Should S.C. be allowed to send public dollars to private schools? Bill aims to let voters decide

COLUMBIA, S.C. (WIS) - For more than a century, South Carolina law has prohibited the state from sending public dollars to private schools, including religious schools.
Now one of the state’s top lawmakers wants to repeal that ban.
“It’s time we give flexibility back into a system so we can enable parents to make the best choice for their children’s education and also increase educational opportunity as well as protect so many of these state-funded programs,” Speaker of the House Murrell Smith, R – Sumter, told a House Judiciary subcommittee Thursday.
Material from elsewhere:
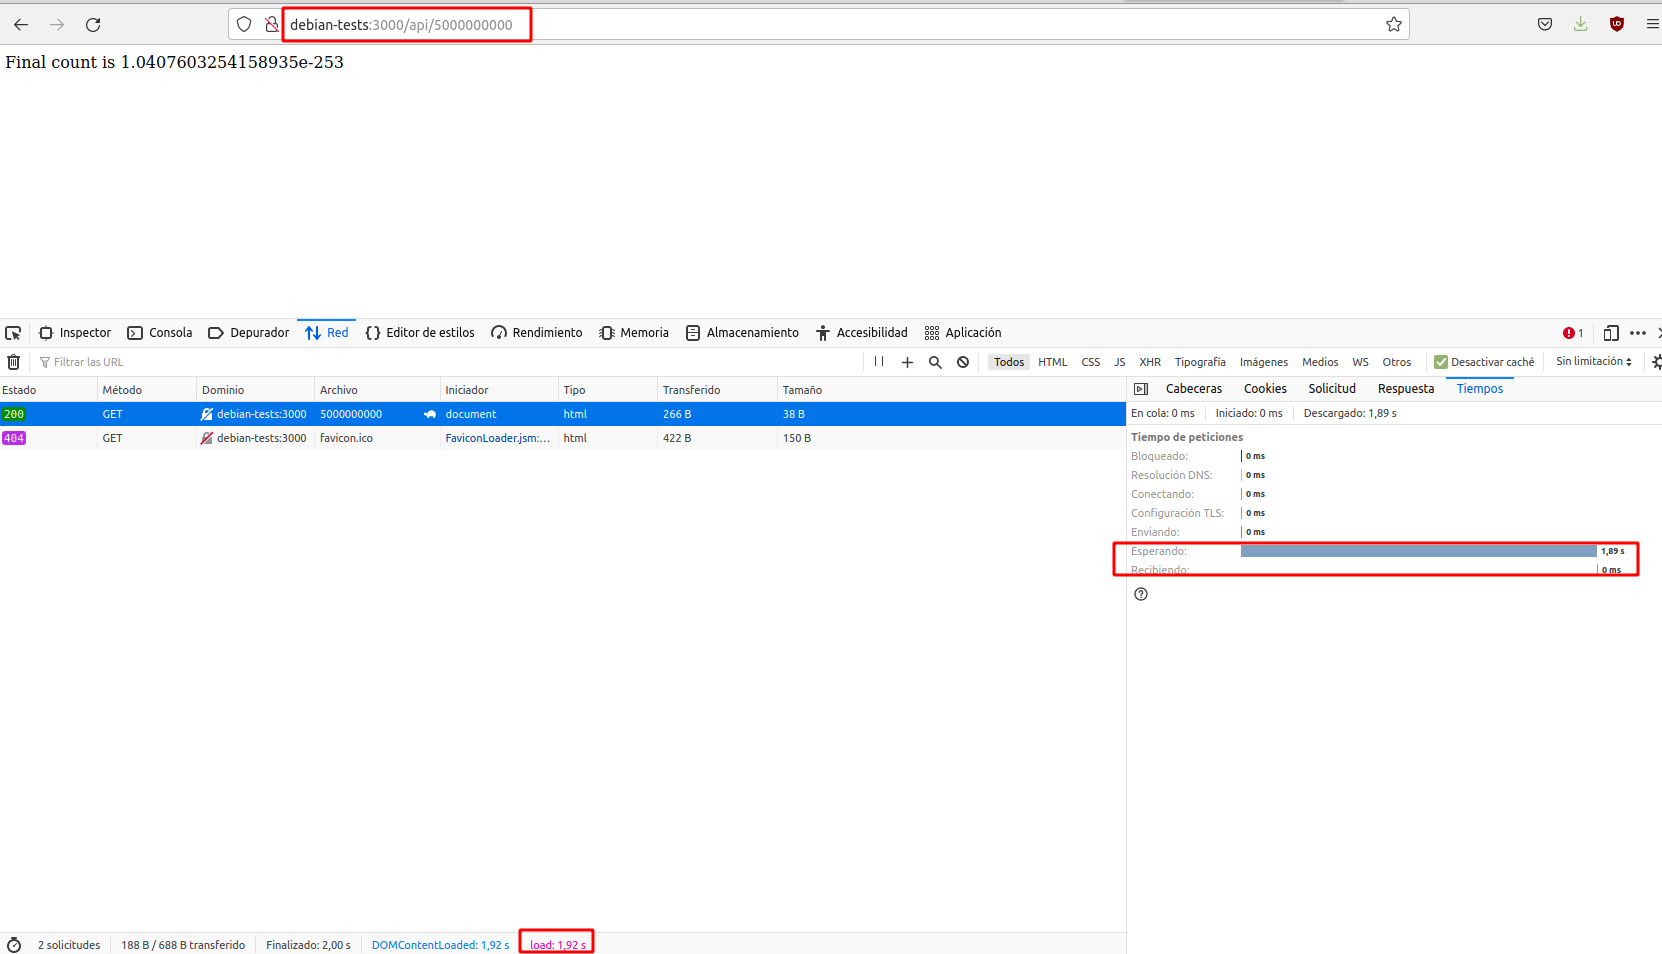Open the uBlock Origin extension icon
The image size is (1662, 954).
(1617, 25)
Smith said under these programs, some private schools are already receiving state dollars indirectly.
He listed state-funded scholarships that help students go to in-state private colleges and four-year-old kindergarten programs located in private and faith-based centers.
“What I’m concerned about is all this could be in jeopardy,” Smith said.
A bill he is sponsoring with nine other Republicans would put this question to voters in November of 2024, asking them if part of the South Carolina constitution should be repealed to eliminate the prohibition against the state to provide direct aid to religious or other private educational institutions.
Smith said this caught his attention in 2020, when the current law led the state Supreme Court to block the governor from directly sending federal COVID money to fund private school scholarships in the Adams v. McMaster decision.
Supporters of this repeal told lawmakers this is about correcting a wrong of South Carolina’s racist past, as the law was originally enacted in the late 1800s to keep state dollars away from Catholic schools educating freed slaves and their descendants.
“It is about whether or not we will tolerate this systemic anti-Catholic bigotry in 2023,” Michael Acquilano of the South Carolina Catholic Conference of the Diocese of Charleston said.
Rep. Justin Bamberg, D – Bamberg, said he has not seen that same support for legislation to right other wrongs of the state’s history, like passing a hate crimes bill or repealing the Heritage Act, a law that makes it harder to remove Confederate statues and monuments.
“As the only minority sitting up here, I would just say that if folks want public money to go to their private school causes, just say that,” Bamberg said.
This bill is being proposed at the same time Republicans at the State House are working to create a voucher program, which would give certain families public dollars to send their children to private schools. That legislation recently passed the Senate and now awaits the House’s consideration.
Even some backers of that program have said they are not sure it would hold up in court, though others believe it would pass muster as state funding would not directly flow to schools but instead to families through Education Scholarship Accounts.
“By changing the state constitution, what doors are you opening? Changing the law to provide funds for private schools today will build the foundation for things you cannot anticipate tomorrow,” Autumn Bible of Greenville County said.
A House Judiciary subcommittee advanced the bill along party lines in a 3-2 vote to the full House Judiciary Committee, which will next consider it.
Because this involves a constitutional amendment, it would take a two-thirds vote in both chambers of the State House to pass this bill.
Republicans can reach that threshold on their own in the House, where they hold a supermajority, but they would need Democratic support in the Senate to put the issue to voters.
If the question is put on the ballot and a majority of voters approve it, the repeal would then need the legislature’s sign-off once more to ratify the constitutional measure.